Split Samples Improve Power and Replication for Causal Studies, With Limits

Causal Inference Preregistrationsplit samplestatistical powerMethodology @Pol. An.3 Stata files Dataverse

🔧 How the split-sample procedure works

Researchers send their dataset to an independent third party that randomly creates a training sample and a withheld testing sample. All model building, hypothesis selection, and revisions occur using the training sample, allowing feedback from colleagues, editors, and referees. Once the paper is accepted, the pre-specified analysis is applied to the testing sample, and those testing-sample results are the ones published.

📊 What the simulations show

Under empirically relevant settings, the split-sample method yields greater statistical power than a conventional preanalysis plan (PAP).
The primary mechanism for this power gain is a reduced chance that relevant hypotheses are never tested during research workflows.
The advantage is strongest in settings where outcomes of interest are uncertain and exploration is common.

⚖️ When this approach is most and least appropriate

Well-suited for exploratory analyses with substantial uncertainty about outcomes and hypotheses.
Not recommended when treatments are very costly and available sample size is severely limited, because withholding a testing sample can make inference underpowered.

🔍 How to interpret the method

The procedure can be seen as enabling direct replication: the testing sample functions as an independent confirmation of results developed on the training sample.

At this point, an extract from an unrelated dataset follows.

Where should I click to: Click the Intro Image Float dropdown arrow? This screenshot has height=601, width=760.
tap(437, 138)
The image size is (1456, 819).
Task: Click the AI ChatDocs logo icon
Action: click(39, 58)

🛠️ Practical considerations for implementation

Requires an independent third party to perform the random split and hold the testing data until acceptance.
Allows iterative improvement and feedback on analyses without compromising the credibility of final published estimates.
Feasibility issues and implementation logistics (data transfer, pre-specification of analysis on the training set, and journal workflows) are discussed in detail.

Why it matters

This split-sample protocol offers a pragmatic middle ground between exploratory work and strict preanalysis plans: it preserves opportunities for refinement and feedback while producing published results that come from an independent test, improving credibility and—under many realistic conditions—statistical power.

Article card for article: Using Split Samples to Improve Inference on Causal Effects

Using Split Samples to Improve Inference on Causal Effects was authored by Marcel Fachamps and Julien Labonne. It was published by Cambridge in Pol. An. in 2017.